Tutto ha inizio con la mungitura delle vacche, operata una volta al giorno, di solito al mattino, e necessariamente in presenza del vitello, in caso contrario difficilmente la vacca darebbe il latte. Il latte crudo viene poi scaldato alla temperatura di 70°C e miscelato con altro latte crudo in quantità tale da permettere il raggiungimento della temperatura, in caldaia, di 40°C. La coagulazione, presamica, si ottiene con aggiunta di caglio di vitello per la tipologia tipicamente dolce, oppure con pasta di agnello o capretto per la tipologia piccante. In seguito alla rottura della cagliata, che la riduce alle dimensioni di un chicco di mais, la pasta viene estratta e bagnata con il siero portato a 60°. Dopo la necessaria acidificazione, essa viene tagliata a fette sottili e filata. Quindi si procede alla formatura tipica, a mano. Finalmente, i caciocavalli, legati in coppia con corda di rafia, sono appesi ad asciugare per un tempo non inferiore ai due giorni. Durante il periodo della stagionatura, che può protrarsi anche fino a quattro o cinque anni per i formaggi di pezzatura maggiore, dai 4 agli 8 kg, le forme di caciocavallo podolico sono pulite delle muffe superficiali con l’utilizzo di un panno.

La crosta si presenta sottile, liscia, di colore paglierino, ambrata con la stagionatura, mentre la pasta è compatta, morbida, elastica, di colore bianco o avorio che, a stagionatura avanzata, diventa dura e di colore paglierino. Un gusto complesso e una intensità aromatica ineguagliabile che solo un latte di qualità come quello di animali podolici bradi può garantire. Una piccantezza che diviene sempre più decisa nel tempo; profumi complessi di pascolo e macchia mediterranea, con lunga persistenza di fiori ed erbe aromatiche (finocchio selvatico, liquirizia, mirto) di cui si nutrono le vacche; caratteristiche sensoriali di notevole interesse che vanno via via maturando con la stagionatura di anni.

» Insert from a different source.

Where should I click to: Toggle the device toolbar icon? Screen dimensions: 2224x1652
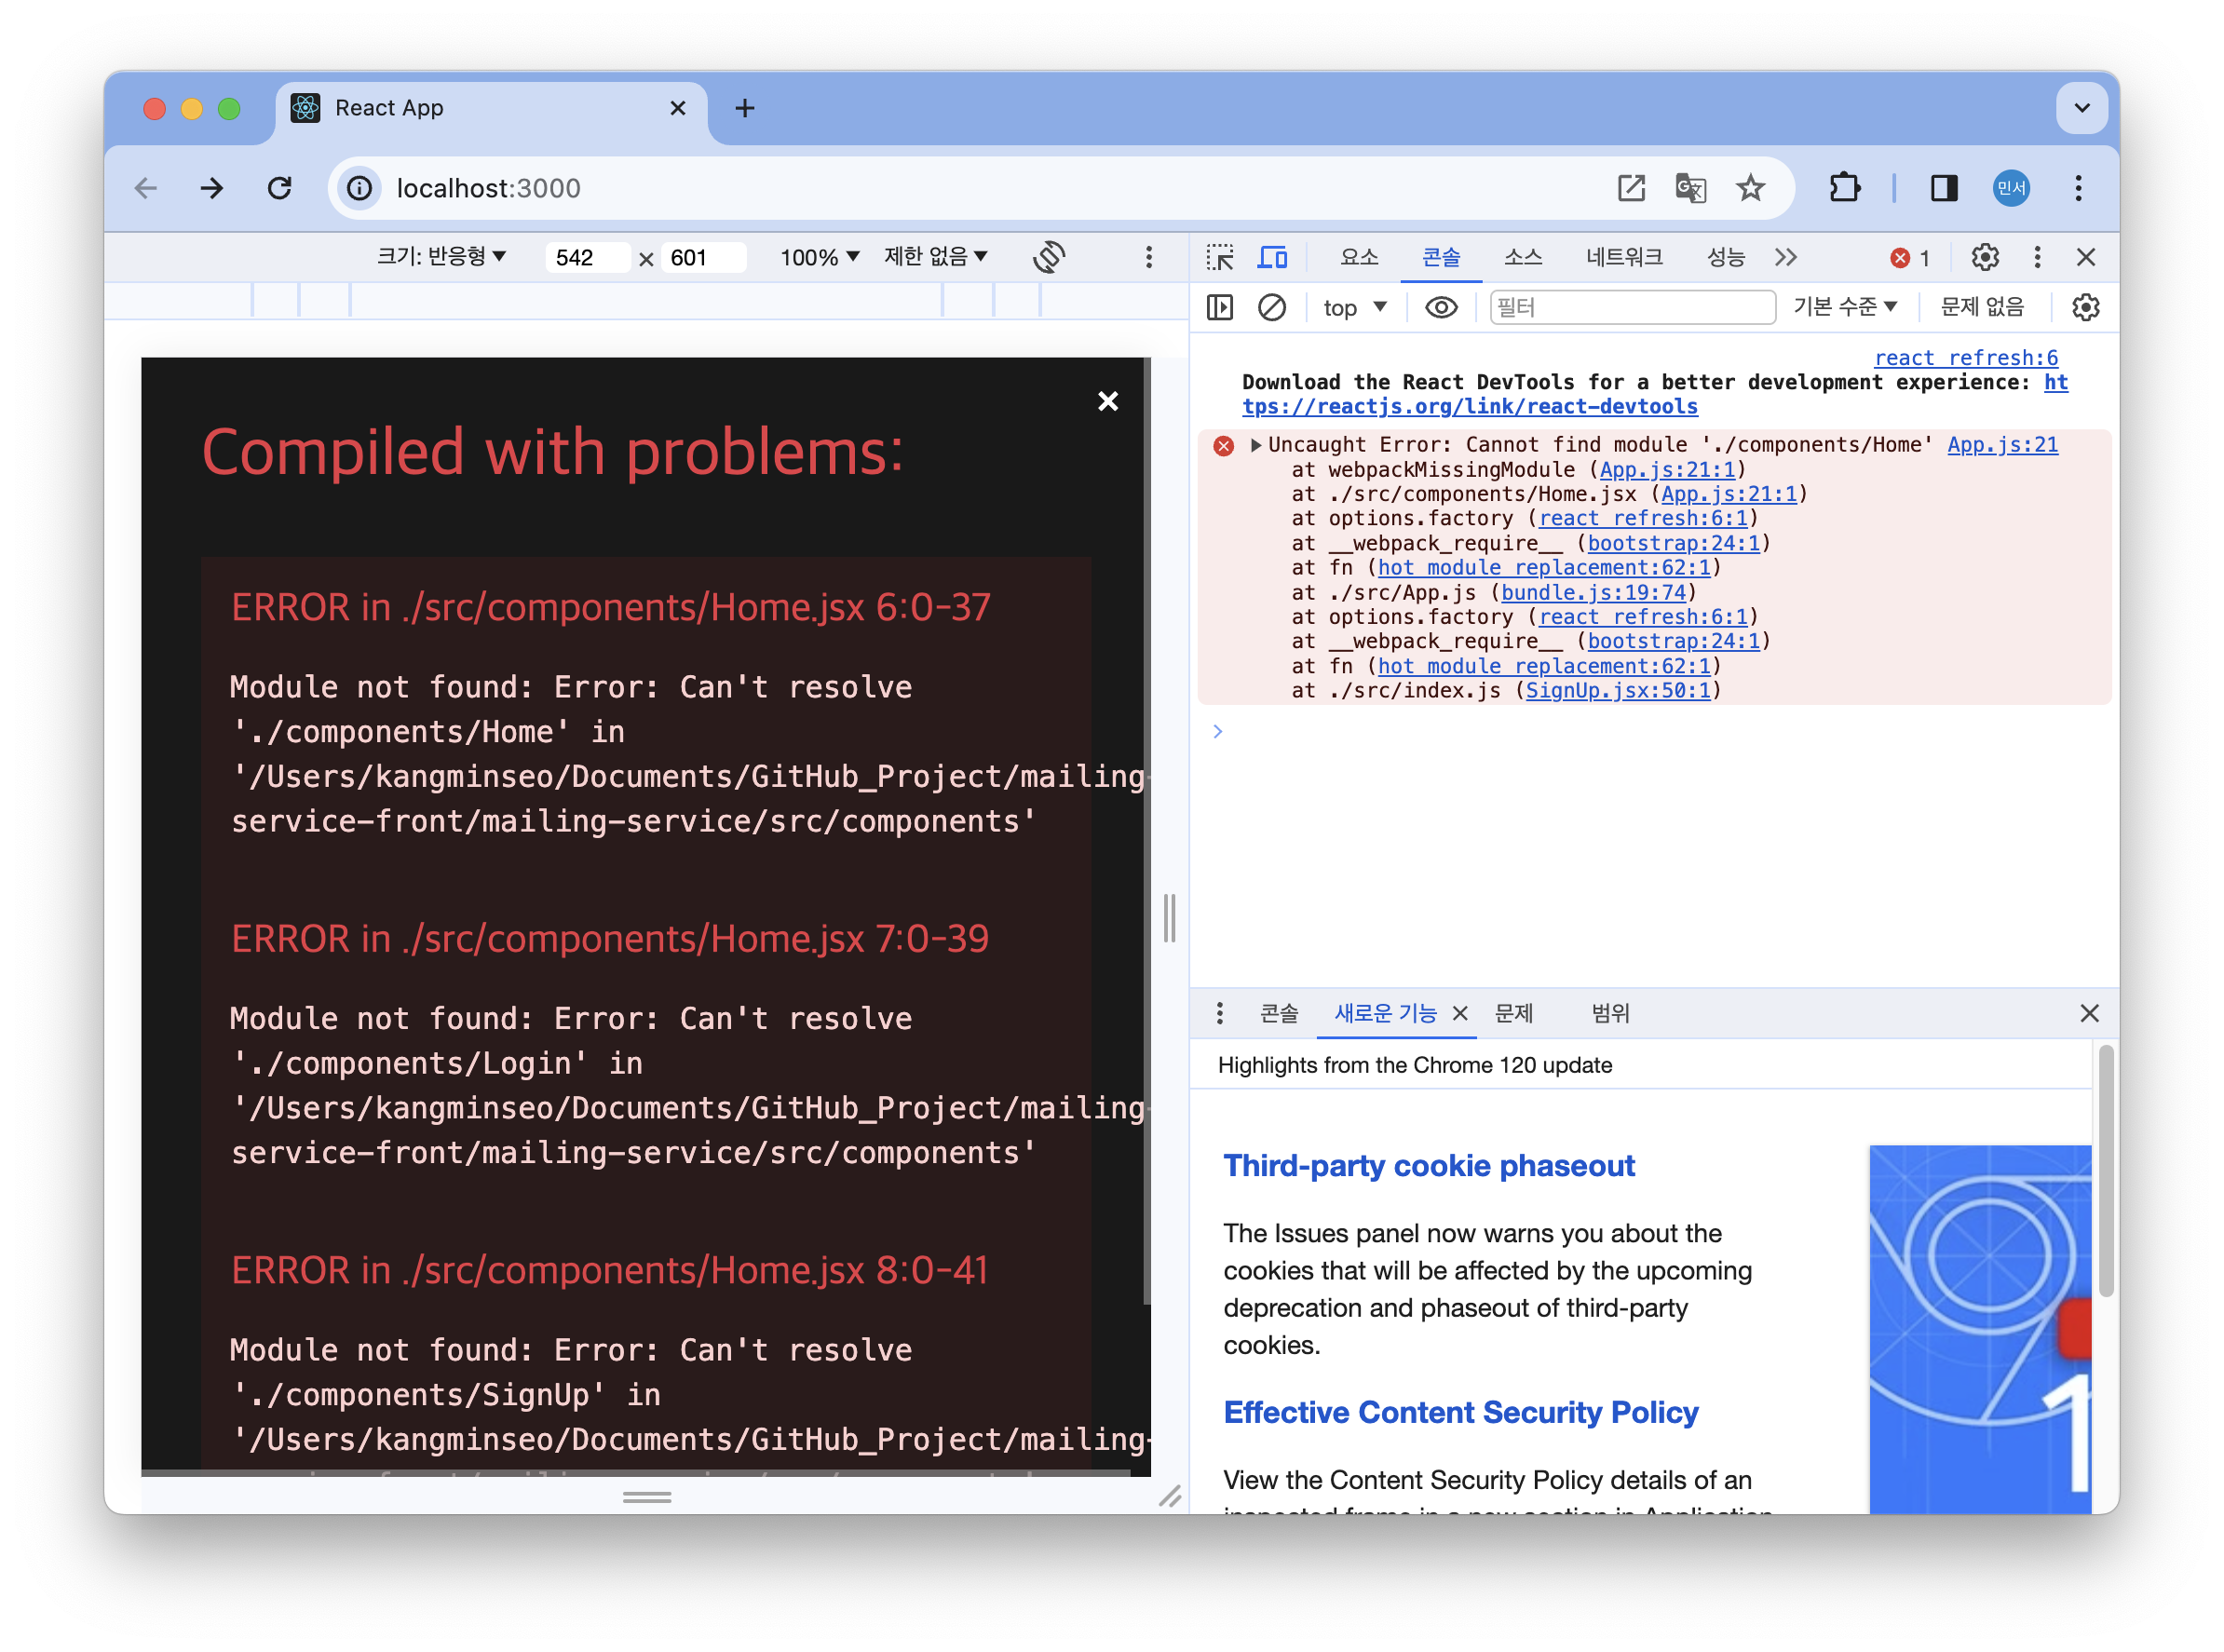click(x=1272, y=257)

Tutto ciò rende il caciocavallo podolico un formaggio nobile, da tavola, generalmente consumato a fine pasto, ottimo se accompagnato con un vino strutturato, tanninico e ricco di corpo come l’Aglianico del Vulture; ma soprattutto un formaggio che non è solo un formaggio, bensì rappresenta il recupero di una razza, di pascoli che altrimenti resterebbero inutilizzati, una sostenibilità ambientale che finalmente scavalca i moderni canoni estetici di un cibo sempre più bello ma sempre meno sano, l’idea che produrre in maniera buona, pulita e giusta sia, ad oggi, ancora possibile.